* _DATASET RECORDS_
--------

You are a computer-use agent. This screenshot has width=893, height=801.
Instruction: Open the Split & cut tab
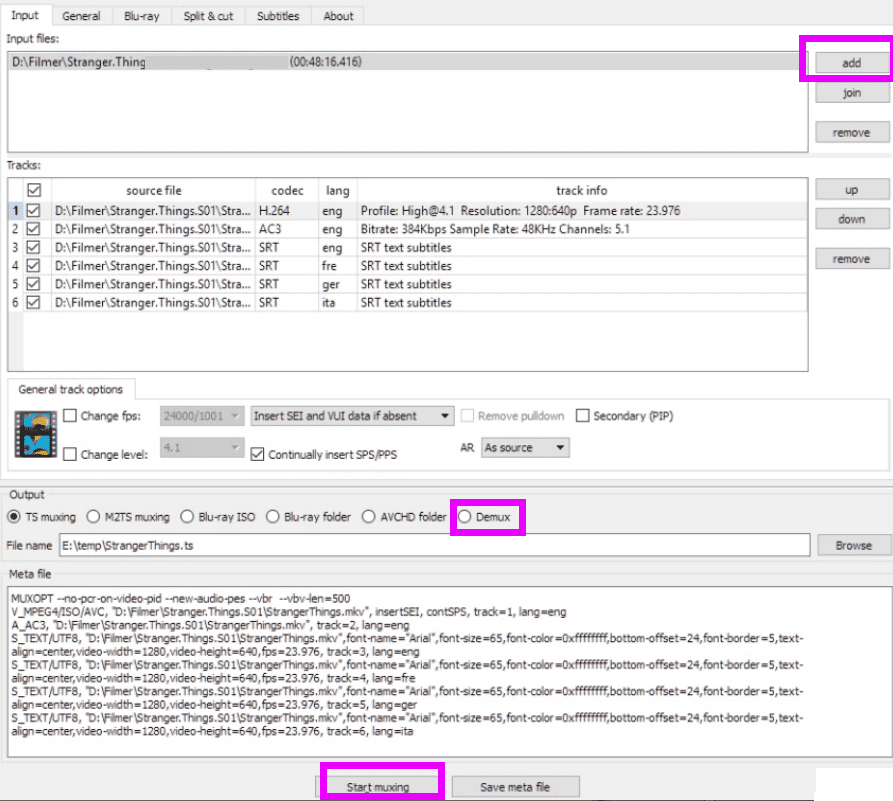pyautogui.click(x=207, y=16)
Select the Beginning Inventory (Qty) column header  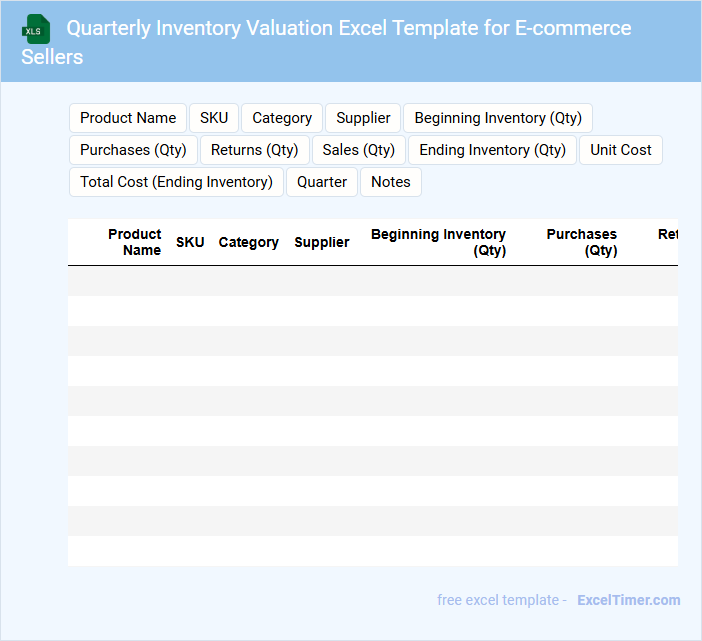click(x=439, y=242)
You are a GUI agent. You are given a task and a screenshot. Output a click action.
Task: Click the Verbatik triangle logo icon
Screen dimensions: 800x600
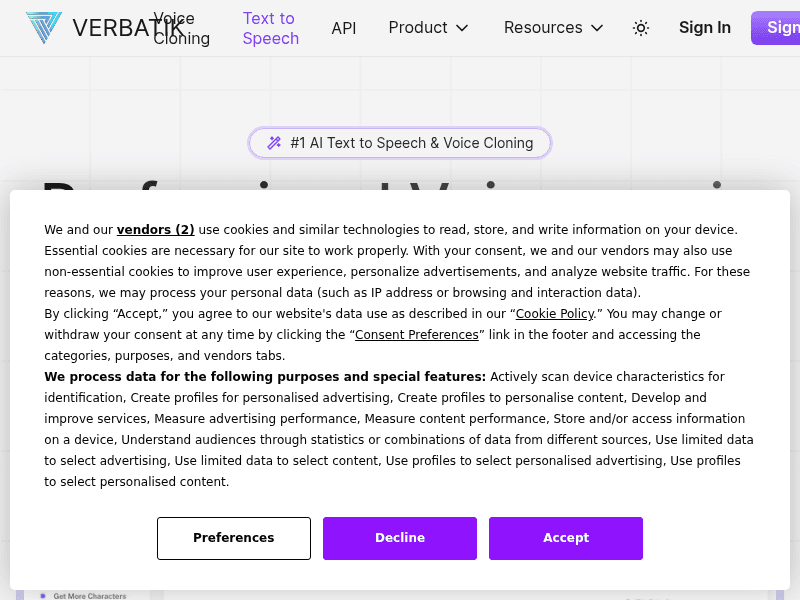[x=44, y=28]
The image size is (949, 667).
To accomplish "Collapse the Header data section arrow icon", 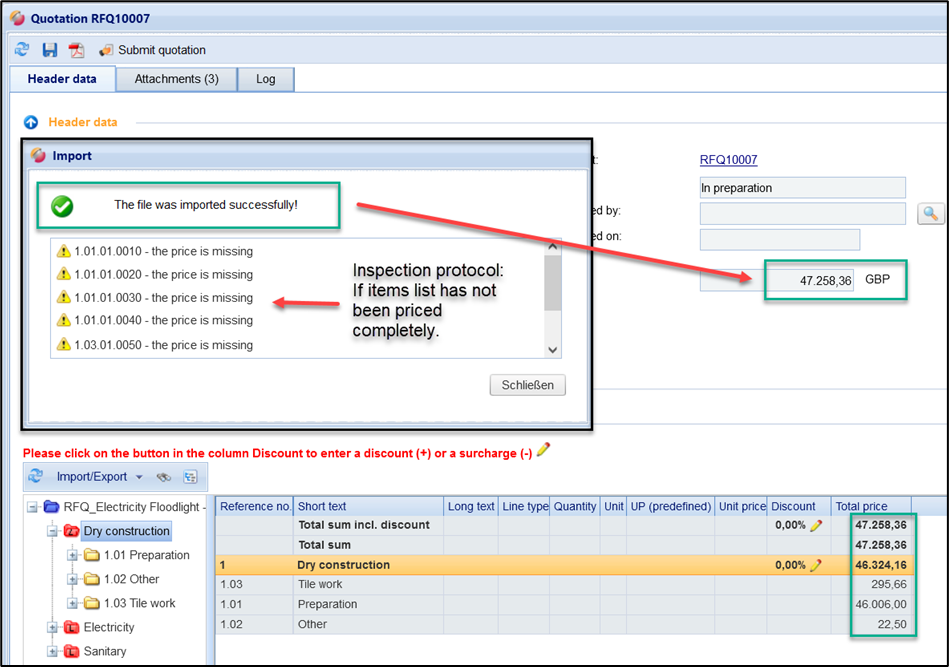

--------

* _WHAT IS REQUIRED_
Write out again only the lines from the line that contains "The image size is (949, 667)." through the last line of the records, both ends included, without any of the pictures.

* _SOLUTION FOR THIS PROBLEM_
The image size is (949, 667).
To accomplish "Collapse the Header data section arrow icon", 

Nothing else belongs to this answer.